Blue carbon is a key consideration in the fight against climate change. The term refers to carbon stored by the ocean, including carbon that has been buried in marine sediments.
Dalhousie PhD candidate Haley Geizer, with supervisor Dr. Christopher Algar of Dalhousie’s oceanography department, is currently studying the rate of carbon burial in Arctic and Subarctic marine sediment to better understand these processes in the Canadian North. This has been identified as a critical gap in scientific literature. Geizer’s research is supported by the Ocean Frontier Institute’s Ocean Graduate Excellence Network (OGEN) program, thanks in part to funding from the Canada First Research Excellence Fund, as well as the National Sciences and Engineering Research Council (NSERC) and Fisheries and Oceans Canada.
Carbon storage
Carbon storage in sediment starts with tiny, microscopic organisms floating at the sea surface. These organisms, called phytoplankton, carry out photosynthesis, using sunlight to produce oxygen, which in turn removes carbon dioxide. This process is also known as carbon fixation as the organisms take carbon from the atmosphere and store it in their bodies.
When the phytoplankton die, they sink throughout the water column. A small fraction make it all the way down to the seafloor, taking the captured carbon with them. Once there, other microbial communities will break down that material, releasing nutrients and carbon dioxide that can resurface with ocean mixing. Those nutrients, when at the surface, help start the process all over again. Any of the material that escapes breakdown by microbes is stored as sediment, effectively locking it away. This buried carbon can potentially be stored for thousands of years.
“Understanding where carbon is going is really important to predict future warming,” says Geizer.
“I look at how much carbon is stored in sediment versus how much re-enters the water column to hopefully improve the accuracy of climate models.”
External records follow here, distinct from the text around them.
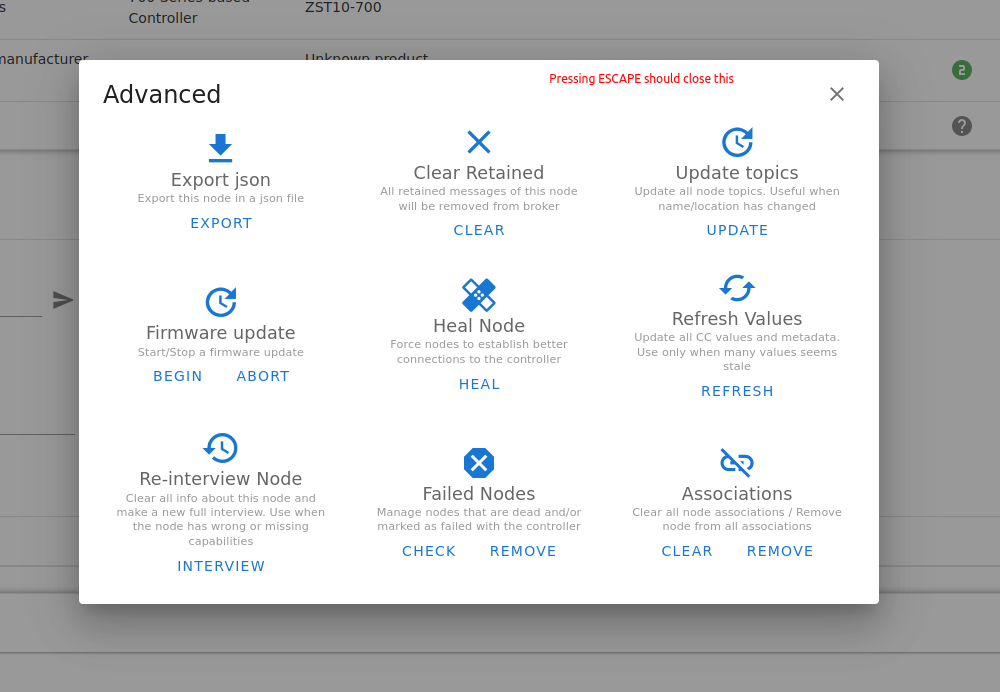Click the Clear Retained X icon
Viewport: 1000px width, 692px height.
tap(479, 142)
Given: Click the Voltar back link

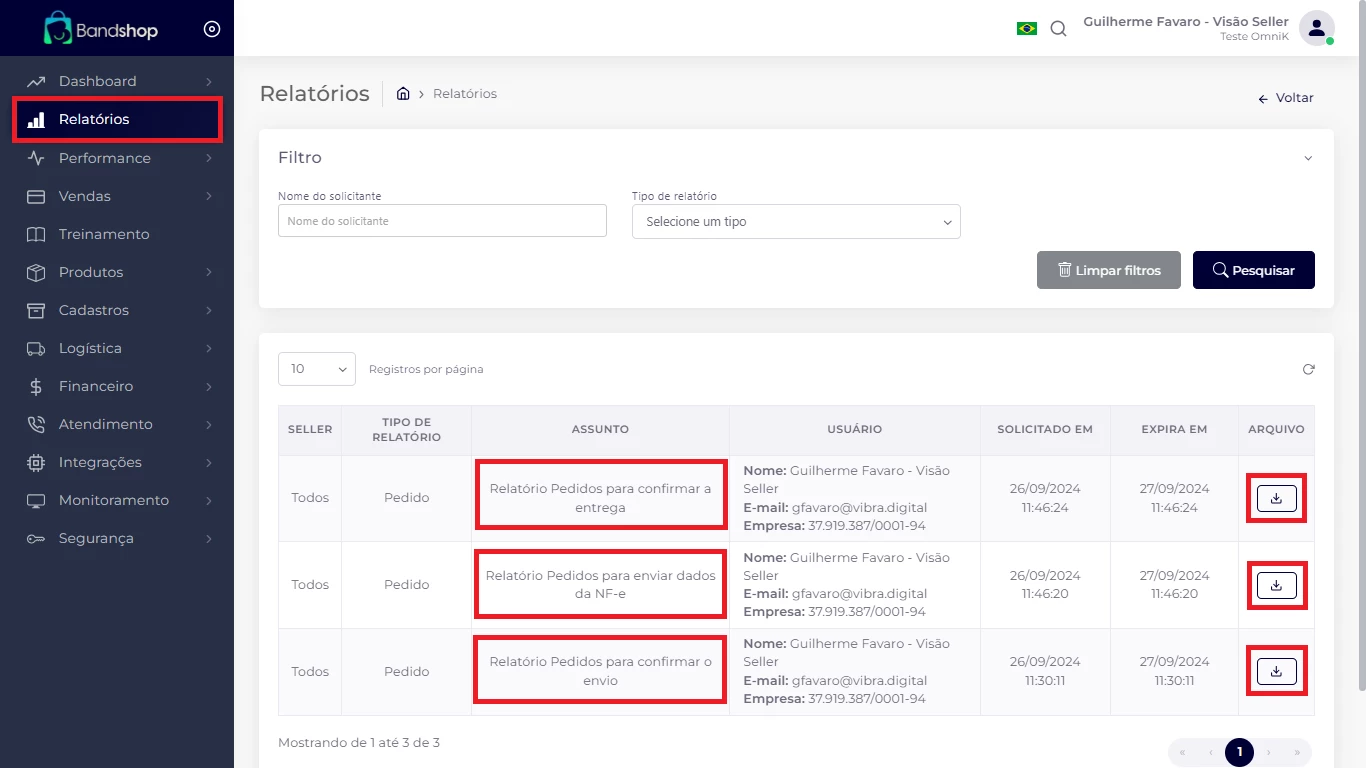Looking at the screenshot, I should tap(1286, 98).
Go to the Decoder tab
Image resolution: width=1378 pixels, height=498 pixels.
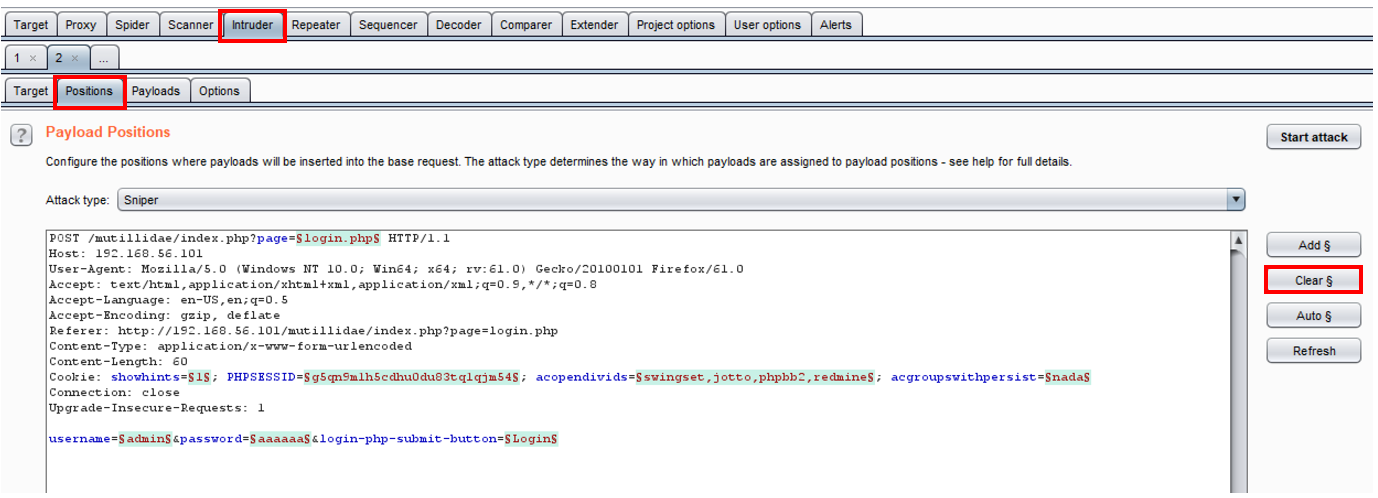(x=459, y=25)
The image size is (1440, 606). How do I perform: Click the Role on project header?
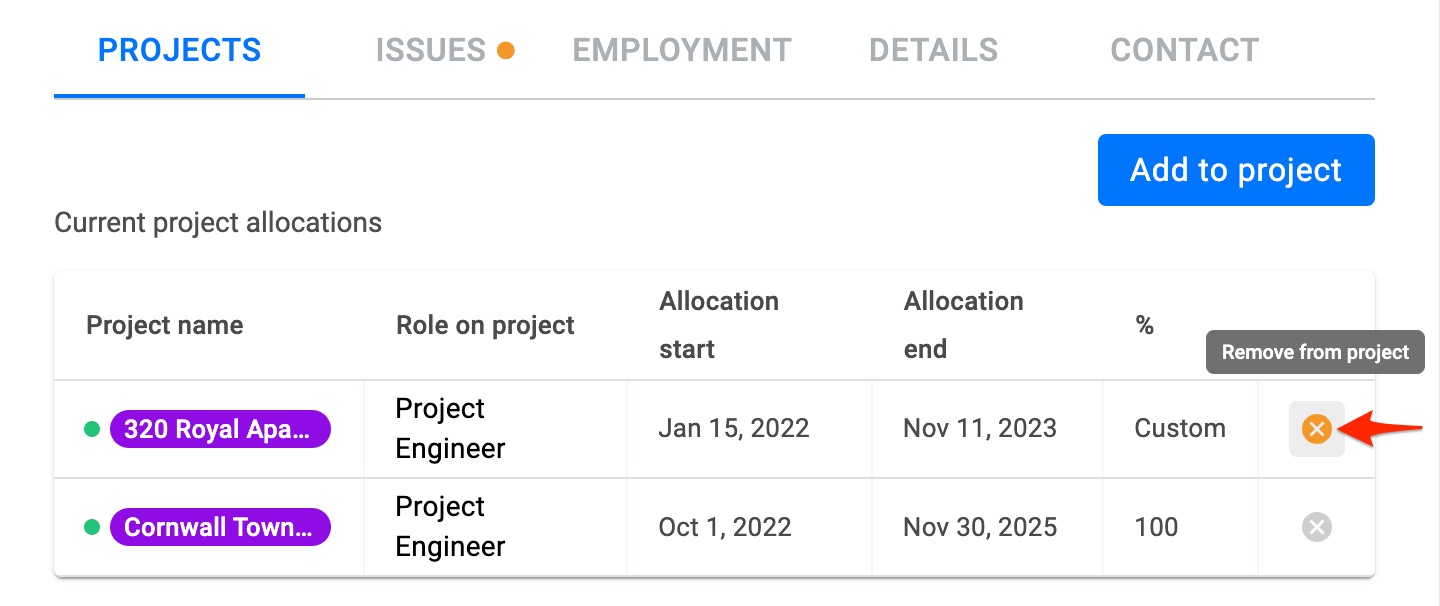pos(485,325)
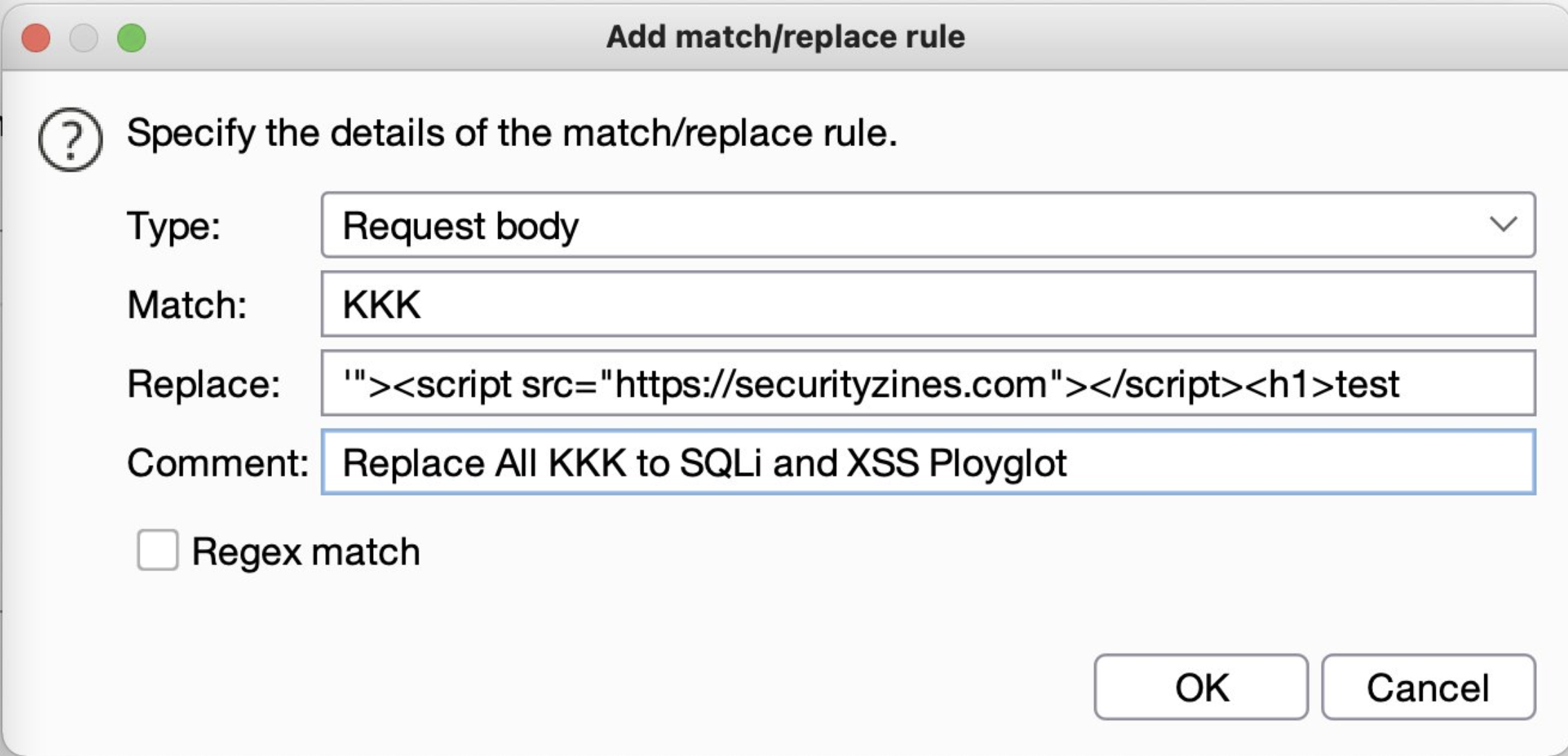Click the Replace: field label

203,384
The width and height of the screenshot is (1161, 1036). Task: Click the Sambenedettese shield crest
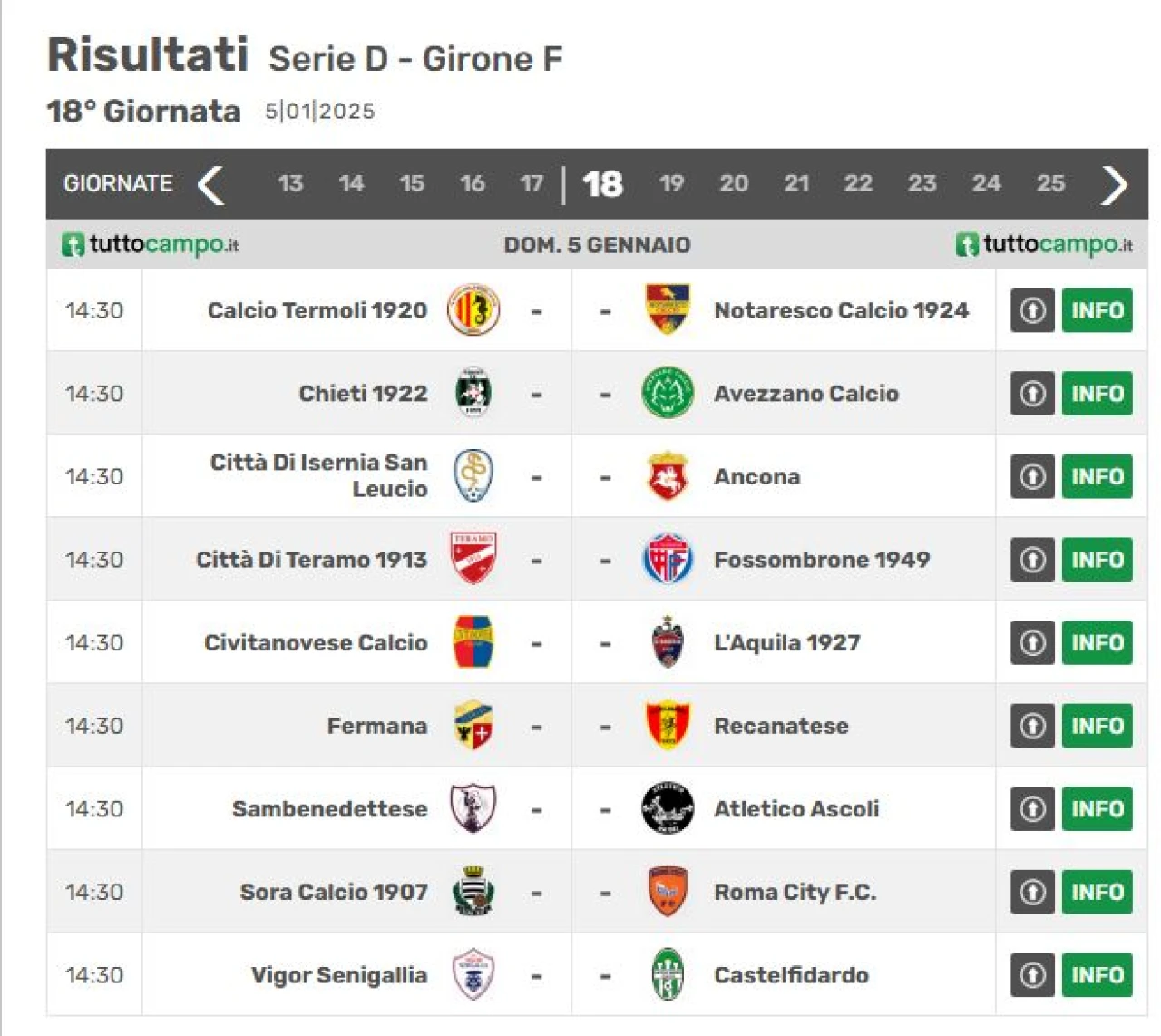pos(473,808)
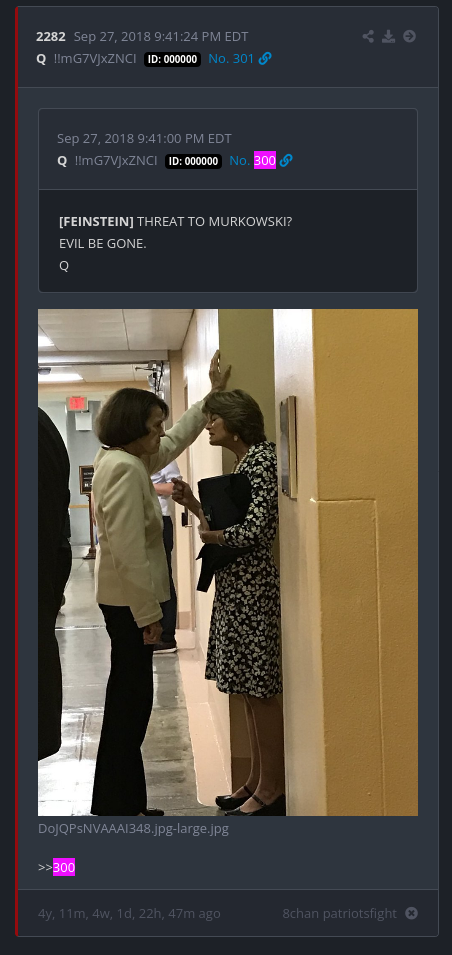Image resolution: width=452 pixels, height=955 pixels.
Task: Click the 8chan patriotsfight board label
Action: coord(339,914)
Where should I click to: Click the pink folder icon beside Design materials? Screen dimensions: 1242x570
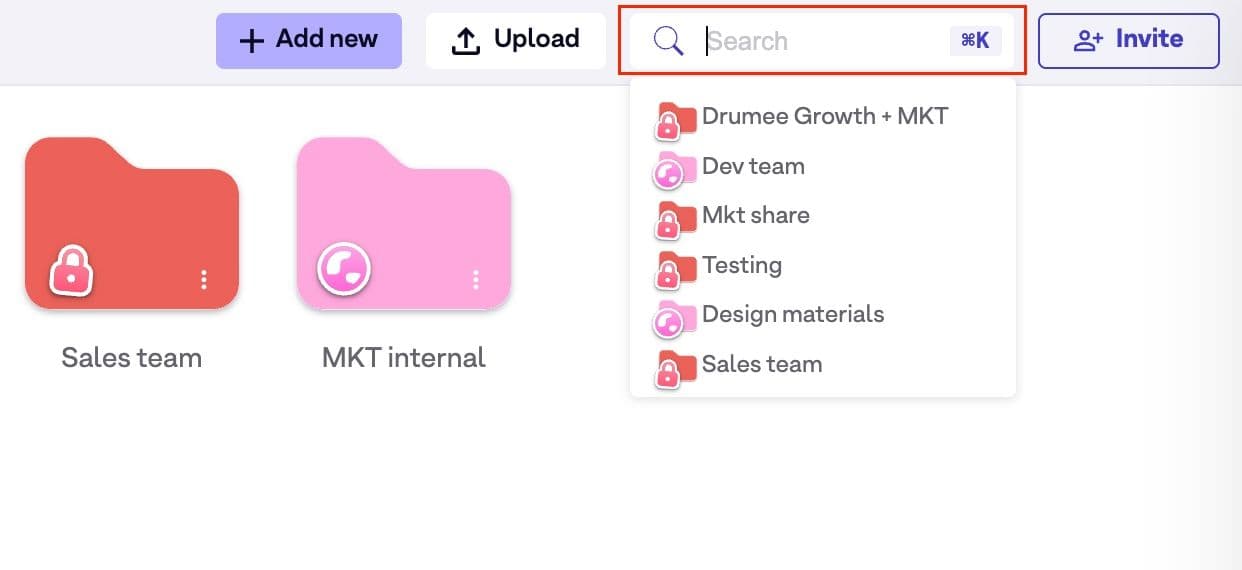[674, 318]
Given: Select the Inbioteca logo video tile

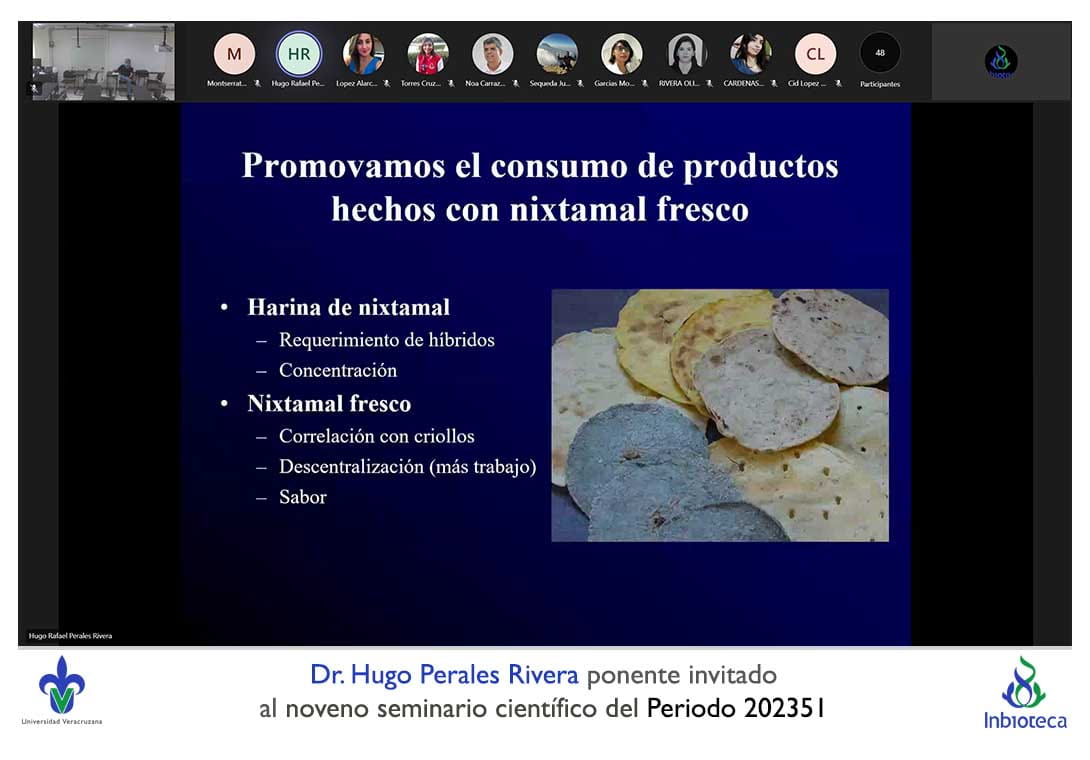Looking at the screenshot, I should 1001,61.
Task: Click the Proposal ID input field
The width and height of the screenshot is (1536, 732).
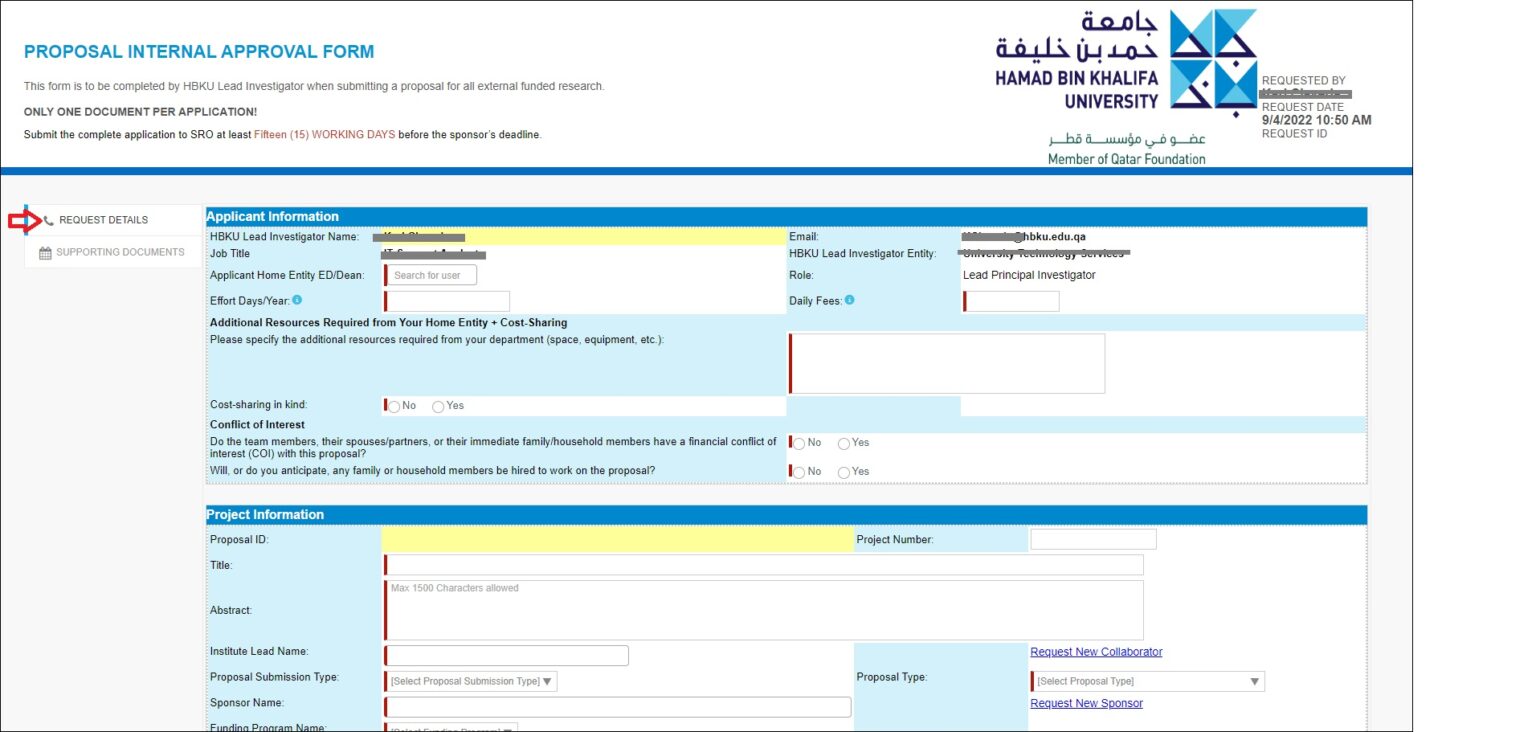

Sampling in the North Atlantic
Geizer joined her first research cruise shortly before she started graduate school, collecting samples and learning about marine carbon on the spot.
“I have a background in environmental science,” says Geizer.
“I didn't know much about the ocean at first. I remember being at sea and my supervisor explaining the different biogeochemical processes in the ocean. I was writing everything down and learning in the moment.”
That year, Geizer spent six weeks at sea. She has since participated in three additional research cruises aboard the CCGS Amundsen in the North Atlantic, where she joined colleagues in collecting samples along the Nunatsiavut shelf, several northern fjords, and off the coast of Nunavut. In this collaborative environment, other researchers study the same sites from different angles including: larger benthic animals, phytoplankton communities, fishes communities, eDNA, water column chemistry, deep sea corals, and much more. Together, this diverse research group paints a detailed picture of each sampling location.
Geizer says the scientific community has continued to inspire and impact her research. “Oceanography is really multidisciplinary—You’re looking at questions from so many different lenses. Our lab studies biogeochemistry, but discussions with other researchers with different perspectives led to more questions that we can help to answer. How does melting subsea permafrost impact carbon storage? What does the geochemistry of a fjord look like? How would a submarine landslide impact carbon storage? All of these questions arose on the spot and have become integral parts of this project.”
Analyzing the data
The four research cruises that Geizer participated in provided a large number of samples for the project. The next step is to put it all together. Geizer will input her data into a simple model that will imitate the chemistry in the natural environment at each sampling location. Once the model is accurately mimicking the carbon storage processes, Geizer can change variables such as temperature to see how processes might shift with a warming climate.
“It’s amazing what you can learn in a few years when you dedicate yourself to one topic,” says Geizer.
“I feel lucky to be contributing information that will improve the accuracy of climate predictions and I’m excited to start connecting the puzzle pieces of my project.”